Vale também destacar o crescimento da dedução por livro caixa. Trabalhadores autônomos, leiloeiros e titulares de cartórios podem descontar da base tributável os gastos com funcionários e com aluguel de sala comercial ou contas de água e luz. Aqui também os 10% mais ricos concentram 84,7% destas deduções, sugerindo o aumento do trabalho autônomo no topo e acúmulo de benefícios tributários.
Após isenções e descontos, a alíquota efetiva do IRPF em 2022 paga pelo 1% mais rico foi de 4,2%. Os ultra-ricos (0,01%) pagaram reles 1,76% sobre sua renda mensal milionária, a mesma alíquota paga pelos pobres na mediana da população declarante.

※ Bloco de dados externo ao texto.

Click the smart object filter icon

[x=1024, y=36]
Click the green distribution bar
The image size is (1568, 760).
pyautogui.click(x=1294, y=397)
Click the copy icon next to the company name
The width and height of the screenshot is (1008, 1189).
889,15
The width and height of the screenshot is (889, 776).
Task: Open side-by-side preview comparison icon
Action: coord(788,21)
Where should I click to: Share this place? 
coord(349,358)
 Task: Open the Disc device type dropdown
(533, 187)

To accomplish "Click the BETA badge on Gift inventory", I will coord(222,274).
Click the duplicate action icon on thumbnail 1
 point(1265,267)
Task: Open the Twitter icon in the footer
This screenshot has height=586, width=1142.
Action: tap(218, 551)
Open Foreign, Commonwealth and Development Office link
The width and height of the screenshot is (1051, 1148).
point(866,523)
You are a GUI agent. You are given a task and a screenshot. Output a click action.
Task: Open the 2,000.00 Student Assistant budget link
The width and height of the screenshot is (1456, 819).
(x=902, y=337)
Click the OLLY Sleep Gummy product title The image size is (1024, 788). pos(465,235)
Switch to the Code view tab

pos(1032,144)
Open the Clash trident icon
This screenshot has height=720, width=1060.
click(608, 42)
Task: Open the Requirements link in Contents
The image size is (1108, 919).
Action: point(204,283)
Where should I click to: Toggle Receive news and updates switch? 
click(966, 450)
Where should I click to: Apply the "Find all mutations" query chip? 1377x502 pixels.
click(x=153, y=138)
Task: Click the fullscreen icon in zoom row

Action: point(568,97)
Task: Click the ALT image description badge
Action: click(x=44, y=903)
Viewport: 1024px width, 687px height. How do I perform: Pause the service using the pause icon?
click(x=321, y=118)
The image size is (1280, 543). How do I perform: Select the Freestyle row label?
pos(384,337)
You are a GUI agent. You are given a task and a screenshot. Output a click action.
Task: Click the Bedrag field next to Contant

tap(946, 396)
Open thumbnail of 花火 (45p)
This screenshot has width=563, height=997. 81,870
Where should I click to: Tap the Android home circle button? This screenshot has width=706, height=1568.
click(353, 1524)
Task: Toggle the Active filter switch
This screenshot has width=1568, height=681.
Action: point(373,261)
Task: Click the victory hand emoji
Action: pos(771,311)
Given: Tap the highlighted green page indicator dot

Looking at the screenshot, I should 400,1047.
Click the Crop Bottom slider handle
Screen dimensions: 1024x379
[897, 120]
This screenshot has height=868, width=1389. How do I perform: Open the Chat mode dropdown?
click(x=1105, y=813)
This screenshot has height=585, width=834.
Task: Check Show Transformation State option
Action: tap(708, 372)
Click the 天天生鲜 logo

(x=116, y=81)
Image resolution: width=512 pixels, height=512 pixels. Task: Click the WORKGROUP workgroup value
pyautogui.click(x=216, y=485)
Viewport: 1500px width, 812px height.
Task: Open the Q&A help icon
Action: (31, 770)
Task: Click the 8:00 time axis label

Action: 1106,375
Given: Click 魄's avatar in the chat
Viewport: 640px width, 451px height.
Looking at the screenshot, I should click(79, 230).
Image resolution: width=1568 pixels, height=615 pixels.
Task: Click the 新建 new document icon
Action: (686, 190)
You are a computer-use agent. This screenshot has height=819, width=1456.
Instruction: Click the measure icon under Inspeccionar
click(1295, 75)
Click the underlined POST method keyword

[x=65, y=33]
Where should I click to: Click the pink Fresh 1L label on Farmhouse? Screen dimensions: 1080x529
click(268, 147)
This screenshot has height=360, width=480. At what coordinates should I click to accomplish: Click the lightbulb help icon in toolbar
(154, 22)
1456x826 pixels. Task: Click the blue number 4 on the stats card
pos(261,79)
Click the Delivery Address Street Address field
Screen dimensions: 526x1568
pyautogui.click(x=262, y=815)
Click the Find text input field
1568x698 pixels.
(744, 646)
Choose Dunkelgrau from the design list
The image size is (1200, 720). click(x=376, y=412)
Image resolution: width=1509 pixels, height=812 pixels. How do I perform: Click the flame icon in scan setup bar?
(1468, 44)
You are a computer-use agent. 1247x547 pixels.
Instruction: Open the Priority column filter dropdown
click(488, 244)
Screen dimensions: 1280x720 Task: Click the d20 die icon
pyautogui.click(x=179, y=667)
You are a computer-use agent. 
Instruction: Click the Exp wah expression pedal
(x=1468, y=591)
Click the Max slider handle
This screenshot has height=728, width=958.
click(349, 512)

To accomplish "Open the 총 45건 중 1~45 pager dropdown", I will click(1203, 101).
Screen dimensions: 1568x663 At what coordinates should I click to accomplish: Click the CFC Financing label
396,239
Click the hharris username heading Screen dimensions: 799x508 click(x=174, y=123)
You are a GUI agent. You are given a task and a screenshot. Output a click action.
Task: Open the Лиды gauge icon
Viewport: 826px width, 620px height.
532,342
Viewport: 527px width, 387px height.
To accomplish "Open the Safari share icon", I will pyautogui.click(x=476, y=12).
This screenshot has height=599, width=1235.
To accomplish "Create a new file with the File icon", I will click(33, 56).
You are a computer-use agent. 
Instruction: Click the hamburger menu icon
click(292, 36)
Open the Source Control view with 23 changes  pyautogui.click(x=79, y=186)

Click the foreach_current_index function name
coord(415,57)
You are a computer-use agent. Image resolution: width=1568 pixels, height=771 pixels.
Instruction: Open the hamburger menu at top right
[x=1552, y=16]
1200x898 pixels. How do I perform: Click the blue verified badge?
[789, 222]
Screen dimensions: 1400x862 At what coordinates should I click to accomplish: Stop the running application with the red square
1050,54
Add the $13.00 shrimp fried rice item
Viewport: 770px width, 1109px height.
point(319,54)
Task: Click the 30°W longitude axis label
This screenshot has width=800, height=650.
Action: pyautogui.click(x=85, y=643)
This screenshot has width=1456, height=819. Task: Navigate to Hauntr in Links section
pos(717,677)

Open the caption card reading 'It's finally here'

Limitar estas deduções e isenções, numa futura reforma, dará maior progressividade ao IRPF, mitigará as desigualdades de gênero e trará equilíbrio fiscal. A título de ilustração, uma alíquota uniforme de 6% sobre o R$ 1,7 trilhão de rendimentos isentos (em 2022) praticamente zeraria o déficit esperado em 2024 (R$ 100 bilhões).
Os ricos podem pagar pelo ajuste fiscal que tanto cobram do governo federal.
Como se vê, a irresponsabilidade fiscal é filha da injustiça tributária.